Methods: : Research microscope (80–power magnification), micrometer scale, videography. Six eyes of 6 normal subjects, mean age 32 (R 24–51), F/M 6/0, race C5, O1 were examined. The following intervals in minutes were recorded: 1,2,3,4,5,10,20,30,60,90,120. Where aqueous veins join episcleral veins to form mixing veins, separate lamina of aqueous and blood are regularly present. Measurements were made of the mixing vein diameter (MVD) and the aqueous lamellae diameter (ALD). In 3 eyes (Group 1) aqueous completely filled the vein post–brimonidine precluding amplitude measurements. In the other three eyes, (Group 2) (E–1, E–2, E–3) measurements of pulse–dependent aqueous lamellae diameter in systole and diastole defined the amplitude of the aqueous pulse wave pre and post brimonidine.

Results: : Following brimonidine in each eye, an increased pulsatile aqueous flow into the aqueous veins was visible within 3 minutes and was marked at five minutes. Group 1 mean mixing vein diameter was 47.5 µ (R 34.3–54.5).
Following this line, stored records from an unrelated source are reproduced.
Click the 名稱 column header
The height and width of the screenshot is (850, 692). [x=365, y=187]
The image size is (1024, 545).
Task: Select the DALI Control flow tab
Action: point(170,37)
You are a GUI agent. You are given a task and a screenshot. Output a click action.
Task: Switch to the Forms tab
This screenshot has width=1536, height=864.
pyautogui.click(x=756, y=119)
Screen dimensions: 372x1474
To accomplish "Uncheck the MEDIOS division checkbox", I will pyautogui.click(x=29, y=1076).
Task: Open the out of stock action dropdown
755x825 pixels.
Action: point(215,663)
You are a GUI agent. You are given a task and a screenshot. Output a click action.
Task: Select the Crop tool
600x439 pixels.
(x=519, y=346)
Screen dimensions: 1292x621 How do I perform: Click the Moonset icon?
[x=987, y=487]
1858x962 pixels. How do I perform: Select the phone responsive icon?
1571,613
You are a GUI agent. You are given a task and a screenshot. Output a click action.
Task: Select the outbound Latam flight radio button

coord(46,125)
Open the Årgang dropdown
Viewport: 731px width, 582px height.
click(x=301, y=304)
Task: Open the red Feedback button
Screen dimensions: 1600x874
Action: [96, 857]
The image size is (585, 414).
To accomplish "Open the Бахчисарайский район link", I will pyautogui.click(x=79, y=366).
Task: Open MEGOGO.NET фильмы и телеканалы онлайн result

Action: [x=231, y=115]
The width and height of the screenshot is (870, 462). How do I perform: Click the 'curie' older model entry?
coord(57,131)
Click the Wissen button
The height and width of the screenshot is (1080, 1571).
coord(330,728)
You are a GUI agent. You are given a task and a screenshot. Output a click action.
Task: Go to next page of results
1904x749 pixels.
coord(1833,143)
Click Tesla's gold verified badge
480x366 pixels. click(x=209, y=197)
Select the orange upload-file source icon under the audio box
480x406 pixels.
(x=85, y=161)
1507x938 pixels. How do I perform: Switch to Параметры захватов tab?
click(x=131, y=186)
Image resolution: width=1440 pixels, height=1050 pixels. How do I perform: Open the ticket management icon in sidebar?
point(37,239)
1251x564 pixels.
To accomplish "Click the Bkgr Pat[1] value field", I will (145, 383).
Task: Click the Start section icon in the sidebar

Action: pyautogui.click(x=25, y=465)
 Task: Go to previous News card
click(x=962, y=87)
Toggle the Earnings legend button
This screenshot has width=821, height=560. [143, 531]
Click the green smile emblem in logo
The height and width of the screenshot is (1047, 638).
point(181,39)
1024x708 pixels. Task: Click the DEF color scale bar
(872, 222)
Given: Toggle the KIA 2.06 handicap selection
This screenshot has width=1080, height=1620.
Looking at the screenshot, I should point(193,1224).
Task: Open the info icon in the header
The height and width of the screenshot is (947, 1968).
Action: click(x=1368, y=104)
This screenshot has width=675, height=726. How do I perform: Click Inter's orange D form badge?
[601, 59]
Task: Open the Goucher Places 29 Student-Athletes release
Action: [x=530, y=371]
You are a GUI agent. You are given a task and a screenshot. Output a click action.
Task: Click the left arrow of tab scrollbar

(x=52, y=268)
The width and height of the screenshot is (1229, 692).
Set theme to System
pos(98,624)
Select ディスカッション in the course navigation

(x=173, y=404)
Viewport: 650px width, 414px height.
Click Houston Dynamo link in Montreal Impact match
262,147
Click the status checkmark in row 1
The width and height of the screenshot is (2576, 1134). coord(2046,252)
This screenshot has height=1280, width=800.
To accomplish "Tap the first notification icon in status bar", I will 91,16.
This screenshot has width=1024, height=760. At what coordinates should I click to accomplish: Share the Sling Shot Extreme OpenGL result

Pre–brimonidine these veins completely filled with blood; Post–brimonidine the same veins completely filled with aqueous entering in pulsatile waves made visible by intermittent passage of minute groups of RBCs. Aqueous displaced the slower moving lamellae of blood in the mixing veins and increased the amplitude of the aqueous pulse wave making the increased force of the aqueous wave apparent. Veins of Group 2 pre–brimonidine had visible oscillating lamellae of blood and aqueous allowing measurement of aqueous pulse wave amplitude. Mean vein diameters in E–1, E–2 and E–3 were respectively: 63.3µ, 58.6µ, 33.1 µ. Pre–brimonidine aqueous pulse wave amplitudes in E–1, E–2 and E–3 were respectively 39.4 µ, 35.3 µ, 8.2 µ. Pre–brimonidine aqueous pulse wave amplitudes as a % of vein diameter in E–1, E–2 and E–3 were respectively: 62.2 %, 60.2 %, 24.8%. Post–brimonidine aqueous pulse wave amplitudes were 100 % of vein diameter in E–1, E–2 and E–3. Mean IOP before brimonidine (N=5) was 14.2 mm Hg (R 12–18). After brimonidine (10–20 min.), mean IOP (N=5) was 11.7 mm Hg (R 8–14). Lowest IOPs were attained in the 60–120 minute time interval in each subject. The mean of the lowest pressure readings was 8 mm Hg (R 5–10), representing a 43.7% mean IOP decrease.

Conclusions: : Brimonidine caused a marked acute interval increase in pulsatile aqueous discharge that precedes IOP reduction.